Recuerdo: En el 2008 volví a Nueva York por unos meses. Fue un verano increíble con conciertos alucinantes, proyectos creativos, reencuentros hermosos, playa, jazz y mucho sexo. Tanya me había prestado su estudio-palomar para vivir durante un mes, compré una bicicleta, iba a nadar a la piscina de Central Park. Tú te habías hecho ciudadano y empezabas a gozar de los humillantes privilegios del welfare “americano” entre oficinas médicas y HMOs. Lo bueno es que la benefit card garantizaba harta comida en la nevera. Pasé varios días ayudándote a limpiar el polvo de tu casa. Era un tesoro de piratas. Objetos maravillosos por todas partes, fotografías, autógrafos, cartas, manuscritos, obras de arte amontonadas detrás de los armarios. Tu casa debería ser museo, pensé. Esa fue la segunda vez que me despedí de ti de la misma forma, bajando las escaleras con un enorme nudo en la garganta, diciéndole adiós con la mano al poster del Ché que recibía a la visita pegado en la parte de afuera de la puerta de tu casa. Hasta la victoria siempre, hasta la poesía siempre, hasta la próxima fiesta. Entonces creí que no te volvería a ver.

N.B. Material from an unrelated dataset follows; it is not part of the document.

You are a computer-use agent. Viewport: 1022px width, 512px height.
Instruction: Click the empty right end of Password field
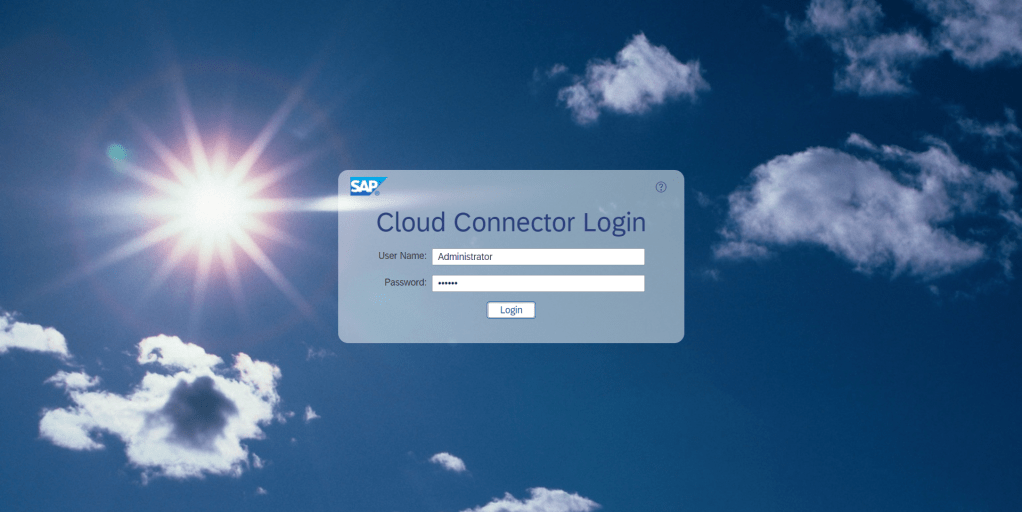620,283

Recuerdo: Un año después me visitaste en el DF. La noche que llegaste, creo que era julio, se estaba yendo de mi vida para siempre el amante de la temporada. Yo lo somaticé con un terrible dolor de muelas. Elegí un dentista de mala muerte para sacarme el juicio de raíz. Fuiste conmigo -otra vez de la mano- y te sentaste en la sala de espera como un padre solidario. Fue una extracción dolorosísima. Después se me infectó la herida y nunca me recuperé completamente. Pero tú, que no salías de tu casa ni visitabas a nadie, habías salido de viaje. Eras el huésped más especial que abordó la nave 13, fue un gran honor tenerte en casa. Traías la intención de encontrar a alguien que conociera al hijo de Pachita, la curandera maestra de Alejandro Jodorowski, para someterte a una operación desesperada y mágica. Los doctores ineptos y clasistas de Nueva York te tenían harto. Estabas, por fin, enamorado; por las noches, desde mi computadora, le cantabas a Tata canciones de amor hasta Colombia. Esa fue la tercera vez que me despedí de ti, el último abrazo de carne y hueso que pudimos darnos. (El hijo de Pachita no apareció).

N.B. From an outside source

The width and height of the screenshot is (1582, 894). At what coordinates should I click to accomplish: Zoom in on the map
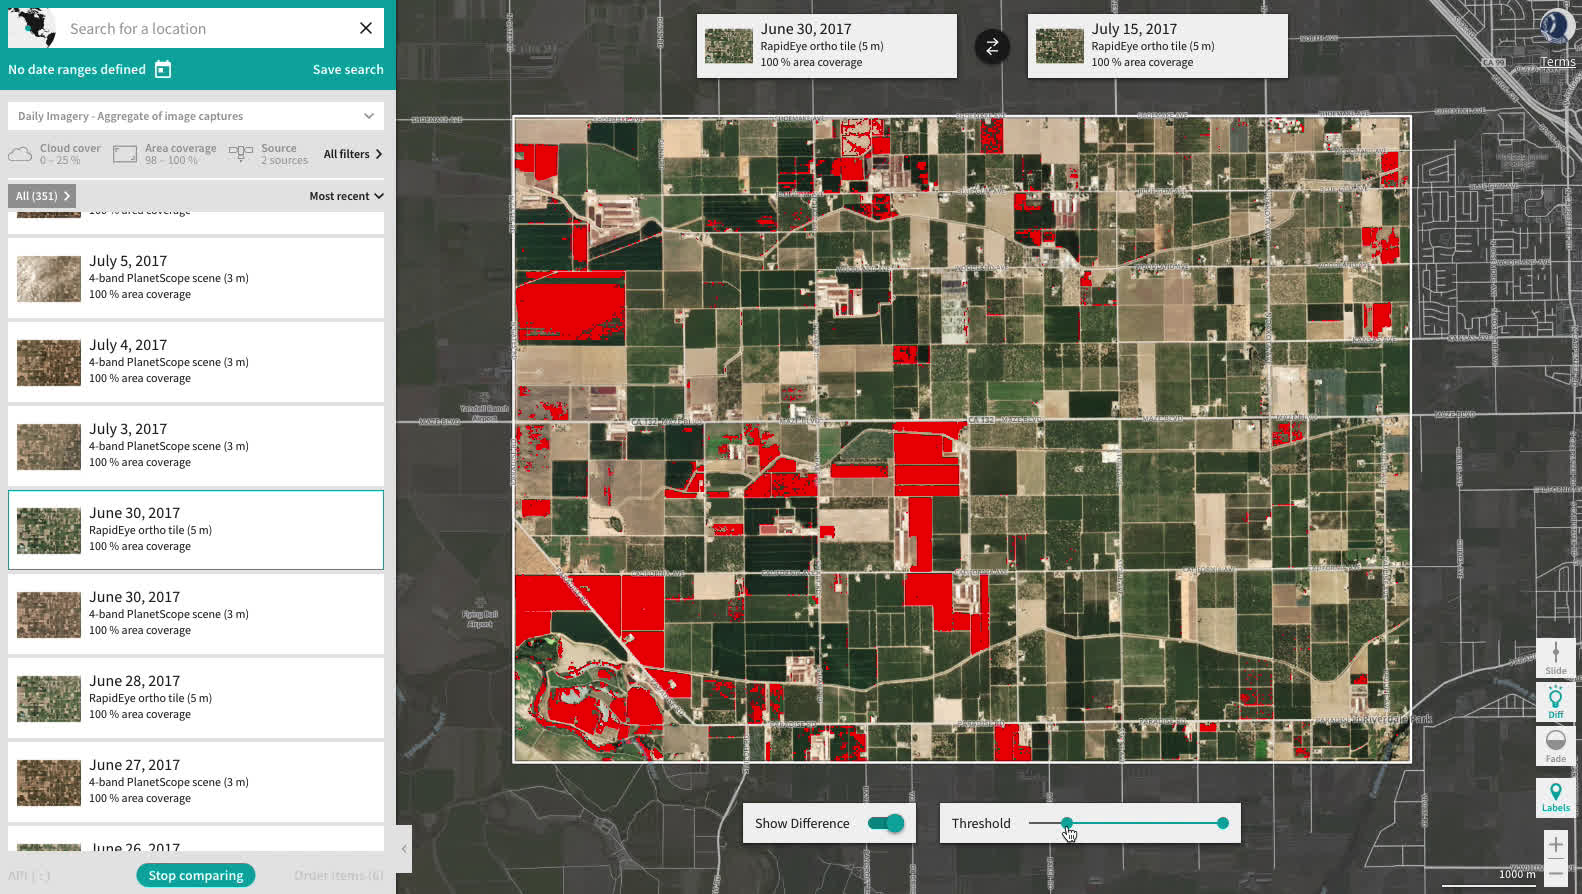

Recuerdo: Después hablamos en el chat un par de veces. Me advertiste que te quedaba poco, que la estabas viendo venir. Yo te creía inmortal, mi padre verdadero. Los poetas como tú no mueren nunca. Ahora está a punto de empezar la primavera y sólo puedo pensar en canciones que hablan del otoño, como esa de las hojas muertas cantada en inglés por Edith Piaf, que escuché por primera vez en tu casa, esa casa sin lluvia de tantas primeras veces: And I’ll miss you most of all, my darling, when autum leaves start to fall...
8 comentarios:
Me encantó, Nicole.
Tu testimonio es un gran homenaje.
Recién me entero de su muerte, lo siento mucho.
Fue un placer haberlo conocido y alguna vez haber participado en una de esas legendarias fiestas, con frío y muchas risas, en Umbrella House,
un gran abrazo,
u.
Tanto tanto tanto tanto tanto tanto tanto tanto tanto vecina tanto tanto tanto tanto
Qué pienso, ahora que eres una gran escritora y que tu semblanza sobre el poe Ricardo lo mantiene vivo entre nosotros sus sñubditos de Umbrella House.
El colombiarican se nos fue por entre los abedules de invierno. Ver "Biutiful" de Iñárritu.
I will miss the greatest love... The Poet... por él, nos conocimos. Te abrazo, Nicole.
mairym cruz-bernal
obituario documento testimonio historia
Brava. Me encantó.
es saber sobre tu cuna nena, y de alguna fiesta nublada en alguna visita tuya donde yo te seguia sin saber que tambien lo seguia a el
Acabo de llegar aquí y ahora, no sé ni cómo. Descansa, Ricardo León Peña Villa, poeta. Espero estés bien, Nicole. Os mando recuerdos desde el año dos mil seis.